_What the exercise asks_
Find each row below that contains the word "This", and copy every such row in full.

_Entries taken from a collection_
==================================================

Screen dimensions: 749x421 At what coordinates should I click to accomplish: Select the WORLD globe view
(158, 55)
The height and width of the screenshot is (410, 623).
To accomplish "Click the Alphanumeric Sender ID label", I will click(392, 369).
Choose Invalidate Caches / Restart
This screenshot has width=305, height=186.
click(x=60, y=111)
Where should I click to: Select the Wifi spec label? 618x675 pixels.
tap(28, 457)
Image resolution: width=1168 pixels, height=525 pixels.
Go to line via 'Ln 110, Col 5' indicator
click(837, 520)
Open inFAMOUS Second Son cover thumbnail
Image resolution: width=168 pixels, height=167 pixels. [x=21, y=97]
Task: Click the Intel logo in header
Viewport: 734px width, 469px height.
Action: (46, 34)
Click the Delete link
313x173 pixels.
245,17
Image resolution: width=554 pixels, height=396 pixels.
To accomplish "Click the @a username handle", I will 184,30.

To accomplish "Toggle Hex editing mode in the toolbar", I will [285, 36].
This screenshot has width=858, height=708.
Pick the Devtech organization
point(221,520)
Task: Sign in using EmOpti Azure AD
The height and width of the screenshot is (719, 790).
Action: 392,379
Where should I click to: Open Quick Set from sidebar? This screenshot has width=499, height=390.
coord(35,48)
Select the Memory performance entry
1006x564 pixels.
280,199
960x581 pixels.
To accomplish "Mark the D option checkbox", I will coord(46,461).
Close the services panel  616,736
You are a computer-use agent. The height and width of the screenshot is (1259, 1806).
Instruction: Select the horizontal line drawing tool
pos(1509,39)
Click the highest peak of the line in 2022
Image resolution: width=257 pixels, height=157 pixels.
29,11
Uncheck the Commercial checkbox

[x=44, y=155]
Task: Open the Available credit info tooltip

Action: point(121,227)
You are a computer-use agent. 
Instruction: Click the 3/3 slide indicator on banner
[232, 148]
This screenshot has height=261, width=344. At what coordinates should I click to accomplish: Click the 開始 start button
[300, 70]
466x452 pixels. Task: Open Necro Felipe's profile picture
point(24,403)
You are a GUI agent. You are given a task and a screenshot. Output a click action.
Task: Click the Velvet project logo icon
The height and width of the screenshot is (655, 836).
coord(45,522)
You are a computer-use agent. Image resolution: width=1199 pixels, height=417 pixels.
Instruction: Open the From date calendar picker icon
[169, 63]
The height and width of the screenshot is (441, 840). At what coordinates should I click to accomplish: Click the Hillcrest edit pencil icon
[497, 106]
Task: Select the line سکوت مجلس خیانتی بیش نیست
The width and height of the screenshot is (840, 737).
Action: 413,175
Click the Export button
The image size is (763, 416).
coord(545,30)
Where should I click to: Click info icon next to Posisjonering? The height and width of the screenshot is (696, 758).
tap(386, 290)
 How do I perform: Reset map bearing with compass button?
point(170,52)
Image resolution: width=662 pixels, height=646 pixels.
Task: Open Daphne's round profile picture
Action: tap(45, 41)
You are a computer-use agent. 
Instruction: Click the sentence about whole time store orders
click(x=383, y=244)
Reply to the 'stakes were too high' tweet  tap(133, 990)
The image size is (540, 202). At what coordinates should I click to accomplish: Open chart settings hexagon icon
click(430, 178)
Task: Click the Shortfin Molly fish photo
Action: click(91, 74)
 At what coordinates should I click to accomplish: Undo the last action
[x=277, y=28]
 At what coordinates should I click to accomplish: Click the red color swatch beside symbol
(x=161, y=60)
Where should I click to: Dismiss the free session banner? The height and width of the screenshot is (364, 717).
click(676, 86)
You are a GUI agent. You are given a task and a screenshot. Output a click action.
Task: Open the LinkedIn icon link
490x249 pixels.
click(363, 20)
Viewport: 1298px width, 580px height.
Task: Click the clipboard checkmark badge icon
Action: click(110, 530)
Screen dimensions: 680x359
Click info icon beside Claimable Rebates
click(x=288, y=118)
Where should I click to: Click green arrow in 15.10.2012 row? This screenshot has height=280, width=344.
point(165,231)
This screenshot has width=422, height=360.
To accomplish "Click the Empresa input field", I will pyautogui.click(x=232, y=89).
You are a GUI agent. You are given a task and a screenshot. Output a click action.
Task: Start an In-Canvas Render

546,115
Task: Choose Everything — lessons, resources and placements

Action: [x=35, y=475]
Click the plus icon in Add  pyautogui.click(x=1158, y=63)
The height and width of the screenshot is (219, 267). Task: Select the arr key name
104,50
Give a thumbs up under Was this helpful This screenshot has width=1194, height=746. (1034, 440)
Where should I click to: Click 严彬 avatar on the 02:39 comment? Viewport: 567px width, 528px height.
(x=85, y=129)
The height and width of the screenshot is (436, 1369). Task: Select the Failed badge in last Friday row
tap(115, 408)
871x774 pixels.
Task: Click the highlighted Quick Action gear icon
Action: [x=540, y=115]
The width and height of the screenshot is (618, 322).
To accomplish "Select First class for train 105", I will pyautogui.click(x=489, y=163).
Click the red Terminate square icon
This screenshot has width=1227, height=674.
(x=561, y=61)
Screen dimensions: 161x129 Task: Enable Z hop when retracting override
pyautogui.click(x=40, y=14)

==================================================

_The output_
This screenshot has width=305, height=186.
This screenshot has width=858, height=708.
Where should I click to: Open Quick Set from sidebar? This screenshot has width=499, height=390.
This screenshot has height=261, width=344. At what coordinates should I click to accomplish: Click the 開始 start button
Where should I click to: Click green arrow in 15.10.2012 row? This screenshot has height=280, width=344.
This screenshot has width=422, height=360.
Give a thumbs up under Was this helpful This screenshot has width=1194, height=746. (1034, 440)
This screenshot has width=1227, height=674.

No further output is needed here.